Work order |
Write out each entry once more so that it matches the original exactly.

(Stored data)
........
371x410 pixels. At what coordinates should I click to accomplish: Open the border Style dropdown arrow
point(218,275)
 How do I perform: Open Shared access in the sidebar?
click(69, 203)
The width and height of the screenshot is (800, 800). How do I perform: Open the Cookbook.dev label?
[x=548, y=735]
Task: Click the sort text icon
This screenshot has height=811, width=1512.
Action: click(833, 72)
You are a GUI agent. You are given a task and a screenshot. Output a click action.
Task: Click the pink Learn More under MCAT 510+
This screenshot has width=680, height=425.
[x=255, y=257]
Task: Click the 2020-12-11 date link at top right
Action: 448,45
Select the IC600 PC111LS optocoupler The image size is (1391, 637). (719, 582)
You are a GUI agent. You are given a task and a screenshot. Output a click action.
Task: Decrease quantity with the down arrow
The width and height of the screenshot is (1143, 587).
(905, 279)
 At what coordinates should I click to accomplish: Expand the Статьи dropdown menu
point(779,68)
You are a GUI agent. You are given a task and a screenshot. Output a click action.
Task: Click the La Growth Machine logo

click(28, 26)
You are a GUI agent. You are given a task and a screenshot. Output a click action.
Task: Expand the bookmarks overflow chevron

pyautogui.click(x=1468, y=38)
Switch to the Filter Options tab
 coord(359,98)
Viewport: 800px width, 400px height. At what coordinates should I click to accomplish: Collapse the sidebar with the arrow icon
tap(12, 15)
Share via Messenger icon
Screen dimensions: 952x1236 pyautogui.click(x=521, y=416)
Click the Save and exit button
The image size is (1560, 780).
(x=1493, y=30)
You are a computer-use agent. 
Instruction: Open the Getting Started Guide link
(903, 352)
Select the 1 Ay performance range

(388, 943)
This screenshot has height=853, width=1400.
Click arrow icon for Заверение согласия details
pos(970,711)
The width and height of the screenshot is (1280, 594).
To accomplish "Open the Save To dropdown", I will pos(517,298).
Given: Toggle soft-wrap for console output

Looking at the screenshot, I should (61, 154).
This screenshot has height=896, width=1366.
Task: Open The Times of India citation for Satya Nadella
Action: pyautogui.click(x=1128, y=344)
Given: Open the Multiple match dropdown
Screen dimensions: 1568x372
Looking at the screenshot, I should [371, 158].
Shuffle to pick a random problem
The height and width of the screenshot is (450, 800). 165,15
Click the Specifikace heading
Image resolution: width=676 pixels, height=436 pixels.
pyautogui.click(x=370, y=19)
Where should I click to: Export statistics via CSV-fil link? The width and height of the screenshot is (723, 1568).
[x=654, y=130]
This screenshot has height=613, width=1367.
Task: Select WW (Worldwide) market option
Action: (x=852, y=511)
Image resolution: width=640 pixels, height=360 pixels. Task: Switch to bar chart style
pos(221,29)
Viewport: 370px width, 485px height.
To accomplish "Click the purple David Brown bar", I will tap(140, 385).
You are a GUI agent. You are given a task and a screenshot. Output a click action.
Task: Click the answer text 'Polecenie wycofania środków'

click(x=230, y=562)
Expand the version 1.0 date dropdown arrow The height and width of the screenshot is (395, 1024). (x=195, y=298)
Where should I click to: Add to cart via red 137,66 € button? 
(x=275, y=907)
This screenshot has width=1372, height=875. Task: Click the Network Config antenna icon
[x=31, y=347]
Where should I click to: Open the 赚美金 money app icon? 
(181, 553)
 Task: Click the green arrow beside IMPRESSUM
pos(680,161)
........
Solution to this task |
371x410 pixels. At what coordinates should I click to accomplish: Open the border Style dropdown arrow
point(218,275)
 How do I perform: Open Shared access in the sidebar?
click(69, 203)
The width and height of the screenshot is (800, 800). How do I perform: Open the Cookbook.dev label?
[x=548, y=735]
Task: Click the sort text icon
This screenshot has height=811, width=1512.
Action: click(833, 72)
You are a GUI agent. You are given a task and a screenshot. Output a click action.
Task: Click the pink Learn More under MCAT 510+
This screenshot has width=680, height=425.
[x=255, y=257]
Task: Click the 2020-12-11 date link at top right
Action: 448,45
Select the IC600 PC111LS optocoupler The image size is (1391, 637). (719, 582)
You are a GUI agent. You are given a task and a screenshot. Output a click action.
Task: Decrease quantity with the down arrow
The width and height of the screenshot is (1143, 587).
(905, 279)
 At what coordinates should I click to accomplish: Expand the Статьи dropdown menu
point(779,68)
You are a GUI agent. You are given a task and a screenshot. Output a click action.
Task: Click the La Growth Machine logo

click(28, 26)
You are a GUI agent. You are given a task and a screenshot. Output a click action.
Task: Expand the bookmarks overflow chevron

pyautogui.click(x=1468, y=38)
Switch to the Filter Options tab
 coord(359,98)
Viewport: 800px width, 400px height. At what coordinates should I click to accomplish: Collapse the sidebar with the arrow icon
tap(12, 15)
Share via Messenger icon
Screen dimensions: 952x1236 pyautogui.click(x=521, y=416)
Click the Save and exit button
The image size is (1560, 780).
(x=1493, y=30)
You are a computer-use agent. 
Instruction: Open the Getting Started Guide link
(903, 352)
Select the 1 Ay performance range

(388, 943)
This screenshot has height=853, width=1400.
Click arrow icon for Заверение согласия details
pos(970,711)
The width and height of the screenshot is (1280, 594).
To accomplish "Open the Save To dropdown", I will pos(517,298).
Given: Toggle soft-wrap for console output

Looking at the screenshot, I should (61, 154).
This screenshot has height=896, width=1366.
Task: Open The Times of India citation for Satya Nadella
Action: pyautogui.click(x=1128, y=344)
Given: Open the Multiple match dropdown
Screen dimensions: 1568x372
Looking at the screenshot, I should [371, 158].
Shuffle to pick a random problem
The height and width of the screenshot is (450, 800). 165,15
Click the Specifikace heading
Image resolution: width=676 pixels, height=436 pixels.
pyautogui.click(x=370, y=19)
Where should I click to: Export statistics via CSV-fil link? The width and height of the screenshot is (723, 1568).
[x=654, y=130]
This screenshot has height=613, width=1367.
Task: Select WW (Worldwide) market option
Action: (x=852, y=511)
Image resolution: width=640 pixels, height=360 pixels. Task: Switch to bar chart style
pos(221,29)
Viewport: 370px width, 485px height.
To accomplish "Click the purple David Brown bar", I will tap(140, 385).
You are a GUI agent. You are given a task and a screenshot. Output a click action.
Task: Click the answer text 'Polecenie wycofania środków'

click(x=230, y=562)
Expand the version 1.0 date dropdown arrow The height and width of the screenshot is (395, 1024). (x=195, y=298)
Where should I click to: Add to cart via red 137,66 € button? 
(x=275, y=907)
This screenshot has width=1372, height=875. Task: Click the Network Config antenna icon
[x=31, y=347]
Where should I click to: Open the 赚美金 money app icon? 
(181, 553)
 Task: Click the green arrow beside IMPRESSUM
pos(680,161)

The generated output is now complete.